Since Dendritic Cells (DCs) are key sensors of the innate and the adaptive arms of the immune system, we analyzed their presence in the aortic wall. There are several markers for the identification of DCs but it has been suggested that S100 is the most reliable marker for the visualization of the major portion of DC population in the human arterial intima [11]. Although S100 is not exclusively specific to DC and it is expressed by neural cells, S100 specifically identifies DC in the arterial intima because the intima and two-thirds of the internal part of the tunica media are not innervated [12]. The proportion of S100⁺ Intimal Dendritic Cells (IDCs) was also increased in progressive ASVD lesions (Table 2 and Figure 1C) and in patients with CKD (11 ± 6% of IDCs in CKD aortas vs. 5 ± 5% in aortas without CKD, p = 0.01; Figure 1E and F), suggesting a role of these cells in the pathogenesis of ASVD in CKD. Other works have detected IDCs in atherogenic susceptible regions in the aorta of rabbits and mice, in which their abundance was correlated with a genetic susceptibility of mice to ASVD [13]. On the contrary depletion of IDCs was shown to reduce intimal lipid accumulation, indicating that IDCs would be involved in the formation of nascent atherosclerotic lesions [14]. Furthermore, it has been suggested that a proinflammatory environment, such as CKD, might promote IDCs accumulation and predispose these regions to ASVD [13]. The origin of IDCs and the physiological role of IDCs in the normal aorta is still unknown. IDCs isolated from the aorta and valves of mice have the capacity to cross-present antigen to CD8⁺T cells in vitro, but the scarcity of T-cells in the aortic intima suggests that antigen presentation would not be their primary function. In this sense, it has been recently suggested that initial foam cells in early lesions would derive primarily from IDCs rather than from newly recruited monocytes [13].

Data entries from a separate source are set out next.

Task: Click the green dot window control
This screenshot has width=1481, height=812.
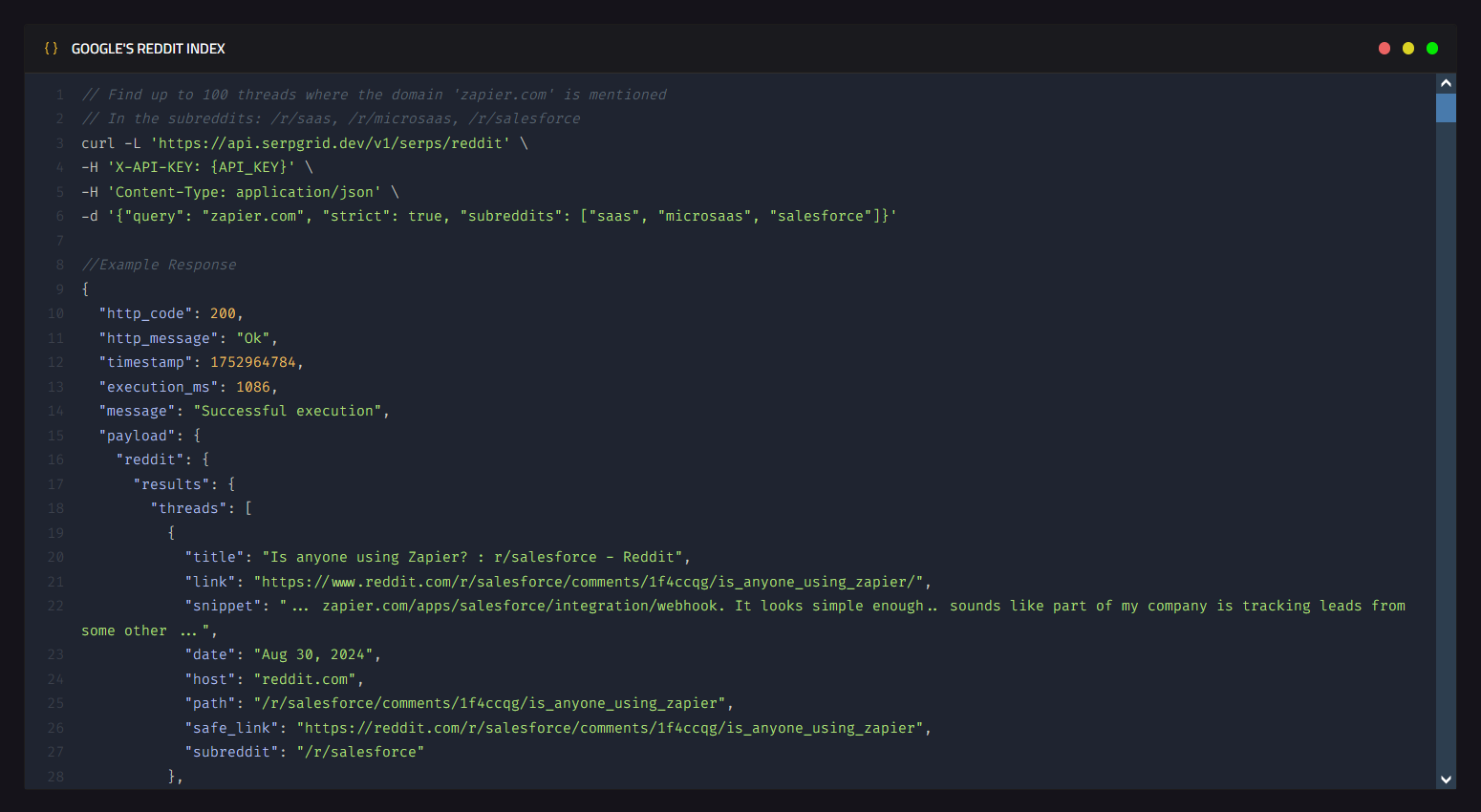Action: pyautogui.click(x=1431, y=49)
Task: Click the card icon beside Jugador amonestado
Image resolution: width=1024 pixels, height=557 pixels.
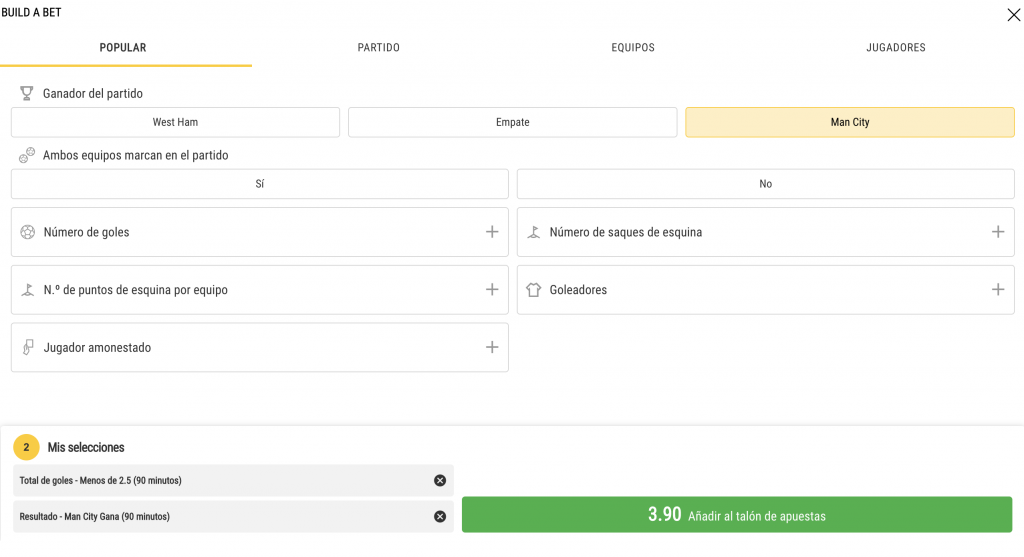Action: point(27,347)
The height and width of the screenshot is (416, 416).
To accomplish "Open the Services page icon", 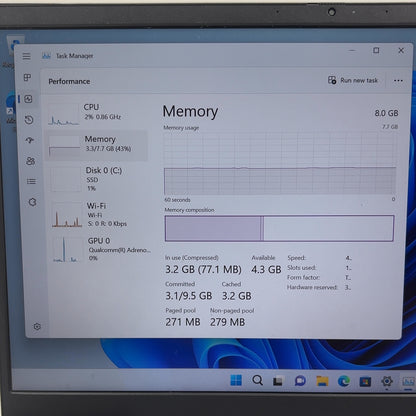I will coord(32,202).
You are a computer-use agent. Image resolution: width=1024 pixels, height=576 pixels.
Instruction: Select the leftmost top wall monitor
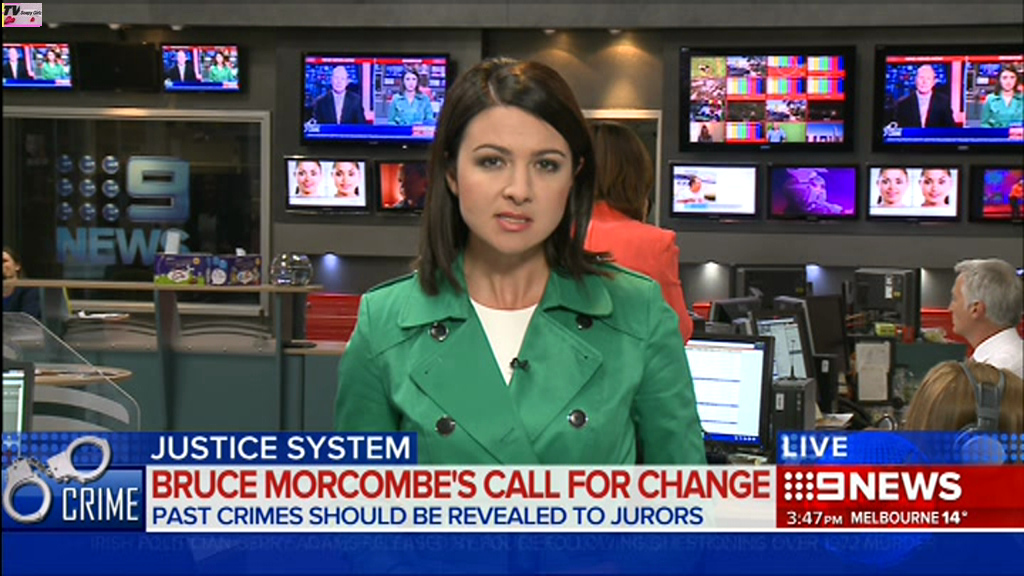pos(37,65)
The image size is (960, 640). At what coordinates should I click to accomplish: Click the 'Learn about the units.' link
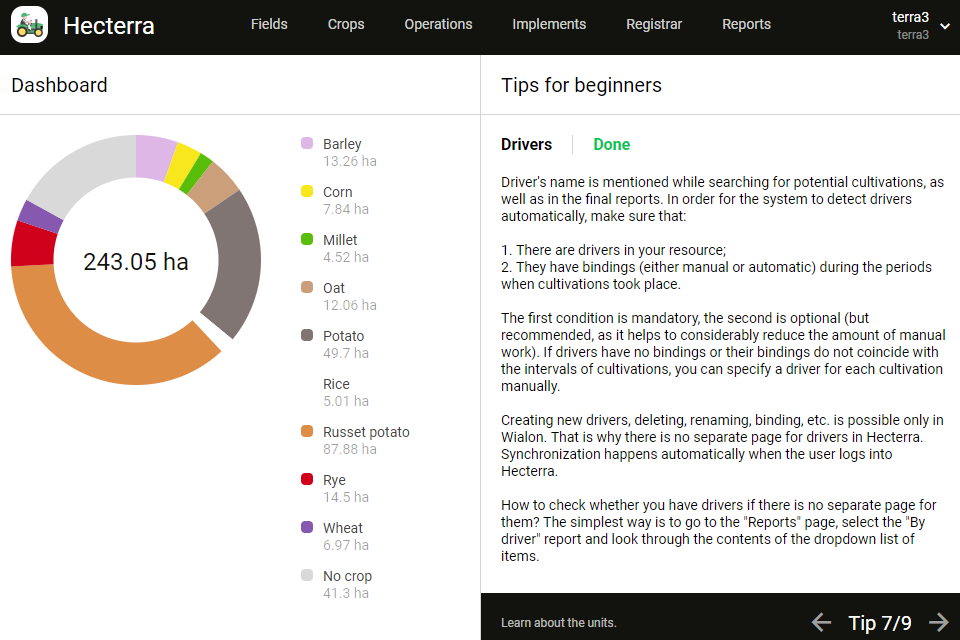(558, 623)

AIT lesions showed scanty CD40⁺-expressing cells in the intima with their numbers increasing in areas with progressive ASVD lesions as well as in the vessels of the adventitia according to the severity of the lesions (Table 2). In addition, the proportion of CD40L⁺ infiltrating cells was increased in progressive ASVD lesions (Table 2) and CD40L⁺ expression was induced in endothelial cells of vasa vasorum suggesting an endothelial activation. These data are not surprising because the CD40/CD40L system has been already implicated in ASVD pathogenesis [15]. However, no relationship could be established with CKD in this work (Table 3).

Since NF-κB is a downstream target of CD40/CD40L signalling we analysed NF-κB activation in the progressive ASVD lesions, as well as its association with the accumulation of inflammatory cells, by using an antibody specific for the phospho-S536 form of NF-κB-p65 (see Methods). Activation of NF-κB was detected in endothelial cells (ECs), smooth muscle cells (SMCs) and lymphocytes (Figure 2A, second and third panels). Furthermore, numbers of activated NF-κB⁺ cells in the intima correlated positively with the severity of ASVD lesions (r = 0.56, p = 0.003) (Figure 2), and with the percentage of CD3⁺ cells in the adventitia (r = 0.50, p = 0.008), of CD40⁺ cells (r = 0.59, p = 0.002 in the intima, and r = 0.45, p = 0.02 in the adventitia), and of CD40L⁺ cells (r = 0.44, p = 0.03 in the intima). No differences were detected in the number of activated NF-κB⁺ cells in aortas from CKD patients vs. controls without CKD.

In summary, our study showed an accumulation of infiltrated CD3⁺ lymphocytes, of CD40⁺ cells as well as an increase in the activation of NF-κB associated to progressive ASVD lesions in the abdominal aorta. The arterial wall of abdominal aorta displayed an increase number of intimal dendritic cells (IDCs) in patients with CKD suggesting a role of these cells in the pathogenesis of ASVD in CKD.